La recherche de reclassement doit prend en compte les conclusions écrites du médecin du travail et les indications qu'il formule sur l'aptitude du salarié à exercer l'une des tâches existant dans l'entreprise.
L'emploi proposé est aussi comparable que possible à l'emploi précédemment occupé, au besoin par la mise en œuvre de mesures telles que mutations, transformations de postes ou aménagement du temps de travail (art. L1226-10).
Le cadre de l'obligation de reclassement du salarié inapte est non seulement l'entreprise, mais le cas échéant, le groupe auquel elle appartient.
En cas d'inaptitude physique suite à une maladie  professionnelle ou un accident du travail (temporaire ou définitive), l'employeur doit solliciter l'avis des délégués du personnel, non seulement avant d'engager une procédure de licenciement, mais encore avant toute proposition au salarié d'un emploi de reclassement.

Comment se passe un licenciement suite à une déclaration d'inaptitude ?

Si l'employeur a un poste disponible à proposer, il doit informer par écrit le salarié, lui laisser un délai de réflexion suffisant, et surtout, bien lui préciser les caractéristiques de ce poste.

Lorsque l'employeur est dans l'impossibilité de proposer un autre emploi au salarié, il lui fait connaître par écrit les motifs qui s'opposent au reclassement (art.1226-12).

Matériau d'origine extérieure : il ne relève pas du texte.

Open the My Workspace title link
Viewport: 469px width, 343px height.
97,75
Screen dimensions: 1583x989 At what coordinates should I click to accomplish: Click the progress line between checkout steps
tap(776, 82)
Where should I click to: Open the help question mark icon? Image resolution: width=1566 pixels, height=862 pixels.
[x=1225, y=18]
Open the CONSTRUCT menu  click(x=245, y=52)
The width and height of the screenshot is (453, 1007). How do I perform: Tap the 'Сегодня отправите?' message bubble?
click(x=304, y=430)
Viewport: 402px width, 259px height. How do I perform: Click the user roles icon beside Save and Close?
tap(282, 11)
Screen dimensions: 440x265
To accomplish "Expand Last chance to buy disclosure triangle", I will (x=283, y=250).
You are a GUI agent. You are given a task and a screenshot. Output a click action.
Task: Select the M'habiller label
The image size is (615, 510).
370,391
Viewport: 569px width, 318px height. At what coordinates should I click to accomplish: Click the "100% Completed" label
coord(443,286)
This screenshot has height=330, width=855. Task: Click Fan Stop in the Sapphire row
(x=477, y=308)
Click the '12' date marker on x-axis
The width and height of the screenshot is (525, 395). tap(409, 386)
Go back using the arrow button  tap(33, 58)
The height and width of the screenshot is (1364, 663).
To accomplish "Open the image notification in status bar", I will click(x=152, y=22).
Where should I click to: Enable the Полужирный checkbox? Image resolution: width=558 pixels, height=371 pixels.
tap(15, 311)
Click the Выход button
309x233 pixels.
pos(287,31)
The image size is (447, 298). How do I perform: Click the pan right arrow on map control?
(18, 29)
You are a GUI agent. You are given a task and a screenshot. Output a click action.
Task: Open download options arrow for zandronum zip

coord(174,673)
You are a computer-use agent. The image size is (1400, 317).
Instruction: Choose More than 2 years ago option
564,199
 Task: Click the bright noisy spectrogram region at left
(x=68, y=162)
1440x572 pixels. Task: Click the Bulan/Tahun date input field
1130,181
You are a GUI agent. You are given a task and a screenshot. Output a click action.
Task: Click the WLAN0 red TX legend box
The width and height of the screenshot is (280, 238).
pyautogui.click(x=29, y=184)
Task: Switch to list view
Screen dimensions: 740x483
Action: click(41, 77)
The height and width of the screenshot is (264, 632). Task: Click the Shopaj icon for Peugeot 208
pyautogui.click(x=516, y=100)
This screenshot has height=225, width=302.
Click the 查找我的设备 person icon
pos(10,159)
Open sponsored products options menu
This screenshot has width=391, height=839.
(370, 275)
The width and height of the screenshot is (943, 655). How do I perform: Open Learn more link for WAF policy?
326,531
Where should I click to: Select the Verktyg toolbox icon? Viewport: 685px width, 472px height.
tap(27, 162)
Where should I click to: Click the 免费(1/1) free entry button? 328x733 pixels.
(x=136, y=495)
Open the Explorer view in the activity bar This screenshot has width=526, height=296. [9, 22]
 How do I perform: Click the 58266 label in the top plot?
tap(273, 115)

Soit que le salarié ait refusé le poste proposé, soit que l'entreprise n'ait pas de poste disponible à pourvoir, l'employeur peut alors engager une procédure de licenciement pour inaptitude et impossibilité de reclassement (ou refus du poste proposé le cas échéant).
Si le licenciement ne respecte pas ces règles, et surtout ne respecte pas son obligation de reclassement, l'employeur s'expose au paiement de dommages et intérêts pour licenciement sans cause réelle et sérieuse.